- **DOCUMENT EXTRACT**:
If there’s one thing almost every smartphone user wants, it’s longer battery life.
While processors, memory and other components have advanced in leaps and bounds, progress in battery technology has been much slower over the last couple of decades.
All those people you see charging their phones at airports, coffee shops and other public places are a testament to how often batteries die out during the day. So while engineers are fighting against basic chemistry and physics to improve current Lithium Ion cells, is there a better way to recharge?
One answer might be fuel cells, which generate electricity through a chemical reaction and provide instant power anywhere. Unlike portable battery packs, they don’t need to be charged in advance. You just need a fuel cell cartridge.
The promise has been there for some time. A few years ago, electronics companies tried to popularize fuel cells based on methanol but they failed to take off. This time around, the focus is on hydrogen.

- **THINGS TO DO**:
1 - According to the passage on smartphone batteries, what were the fuel cells that electronics companies tried to popularize a few years ago based on?
2 - Reproduce the portion of the passage on smartphone batteries that starts with the words containing "The promise has" and ends with "is on hydrogen.".
The lines that follow have nothing to do with the passage on smartphone batteries.

- **GIVEN MATERIAL**:

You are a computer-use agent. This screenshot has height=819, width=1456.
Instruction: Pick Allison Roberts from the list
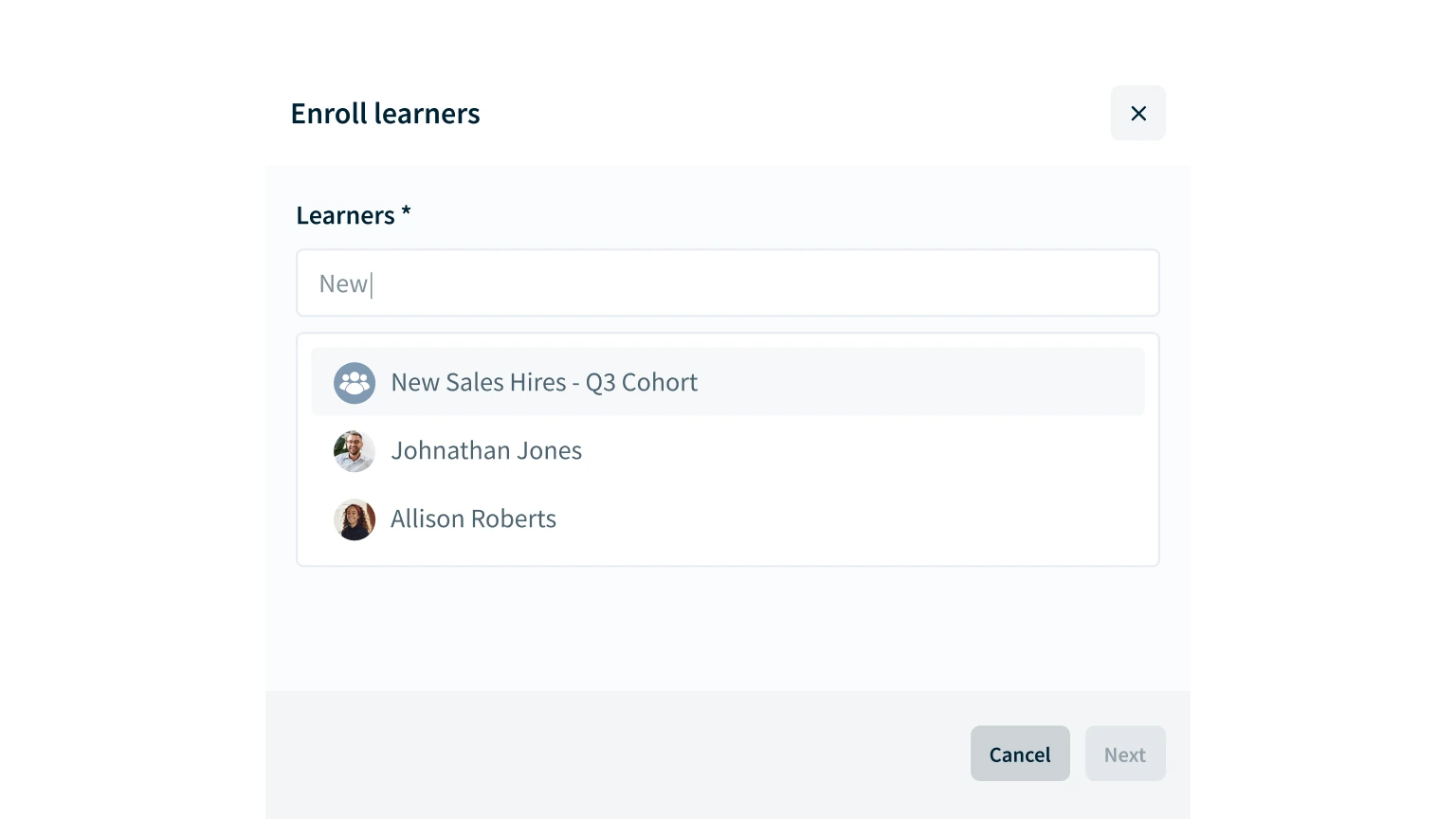tap(473, 519)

- **ANSWERS GIVEN**:
1 - Methanol.

2 -
The promise has been there for some time. A few years ago, electronics companies tried to popularize fuel cells based on methanol but they failed to take off. This time around, the focus is on hydrogen.